Using the article on imaging reimbursement risk below, explain in one to three sentences why the diagnostic-imaging industry faces reimbursement headwinds.

Passage to read:
======

Three Keys to Identifying and Quantifying Imaging Reimbursement Risk

Published by ImagingBiz

Written by Matthew Strother and Justin Mowrey

The diagnostic-imaging industry continues to face significant reimbursement headwinds as a result of recent Medicare reimbursement cuts. Industry-specific cuts recently enacted include the Multiple Procedure Payment Reduction (MPPR), which was introduced in the 2012 Medicare Physician Fee Schedule (MPFS) and expanded in the 2013 MPFS, and the increased equipment-utilization rate (used to calculate Medicare reimbursement) contained in the American Taxpayer Relief Act (ATRA), passed in January 2013.

These industry-specific reimbursement cuts, not to mention any potential overall health-care cuts related to the automatic budget cuts of March 1, 2013, or to the sustainable growth rate formula, will present the industry with a very challenging reimbursement environment, over the next couple of years. Many of our clients hoping to acquire (or having recently acquired) an imaging center have asked us how these reimbursement cuts will affect the revenue, cash flow, and (ultimately) value of the target entity. The answer to this question depends on three factors: the target entity’s payor mix, its procedure mix, and its ability to realize operating-expense efficiencies to mitigate the effect of reimbursement cuts.

======

Extracted entries:
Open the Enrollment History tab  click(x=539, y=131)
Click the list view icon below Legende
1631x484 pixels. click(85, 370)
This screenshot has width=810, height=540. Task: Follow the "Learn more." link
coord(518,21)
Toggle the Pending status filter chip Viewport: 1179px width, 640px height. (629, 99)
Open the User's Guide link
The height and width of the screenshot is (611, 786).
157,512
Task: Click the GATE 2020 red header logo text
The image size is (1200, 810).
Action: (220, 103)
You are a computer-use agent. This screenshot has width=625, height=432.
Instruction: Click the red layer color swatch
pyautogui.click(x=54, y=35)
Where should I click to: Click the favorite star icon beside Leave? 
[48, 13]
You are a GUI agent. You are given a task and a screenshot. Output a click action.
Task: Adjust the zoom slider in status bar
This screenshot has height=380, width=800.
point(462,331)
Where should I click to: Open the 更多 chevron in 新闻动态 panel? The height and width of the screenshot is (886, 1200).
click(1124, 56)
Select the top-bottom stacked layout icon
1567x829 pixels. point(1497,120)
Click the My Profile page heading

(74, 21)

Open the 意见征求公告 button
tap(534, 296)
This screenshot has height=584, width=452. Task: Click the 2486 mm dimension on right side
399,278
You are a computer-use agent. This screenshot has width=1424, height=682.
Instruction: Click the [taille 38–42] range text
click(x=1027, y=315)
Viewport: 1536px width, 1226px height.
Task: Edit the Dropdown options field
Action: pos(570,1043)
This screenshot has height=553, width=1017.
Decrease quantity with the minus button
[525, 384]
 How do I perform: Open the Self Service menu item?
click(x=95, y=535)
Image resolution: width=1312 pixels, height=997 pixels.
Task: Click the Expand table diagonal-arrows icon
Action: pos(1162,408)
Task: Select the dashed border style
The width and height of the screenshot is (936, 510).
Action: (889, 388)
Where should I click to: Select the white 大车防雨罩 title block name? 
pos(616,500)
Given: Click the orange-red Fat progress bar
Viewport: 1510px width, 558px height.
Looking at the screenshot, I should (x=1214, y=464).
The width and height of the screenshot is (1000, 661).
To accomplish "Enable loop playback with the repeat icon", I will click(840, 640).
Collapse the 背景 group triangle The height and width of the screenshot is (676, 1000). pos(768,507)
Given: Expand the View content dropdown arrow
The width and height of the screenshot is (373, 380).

======

Task answer: The industry faces reimbursement headwinds because of recent Medicare reimbursement cuts. These include the Multiple Procedure Payment Reduction, introduced in the 2012 Medicare Physician Fee Schedule and expanded in the 2013 schedule. They also include the increased equipment-utilization rate in the American Taxpayer Relief Act, passed in January 2013.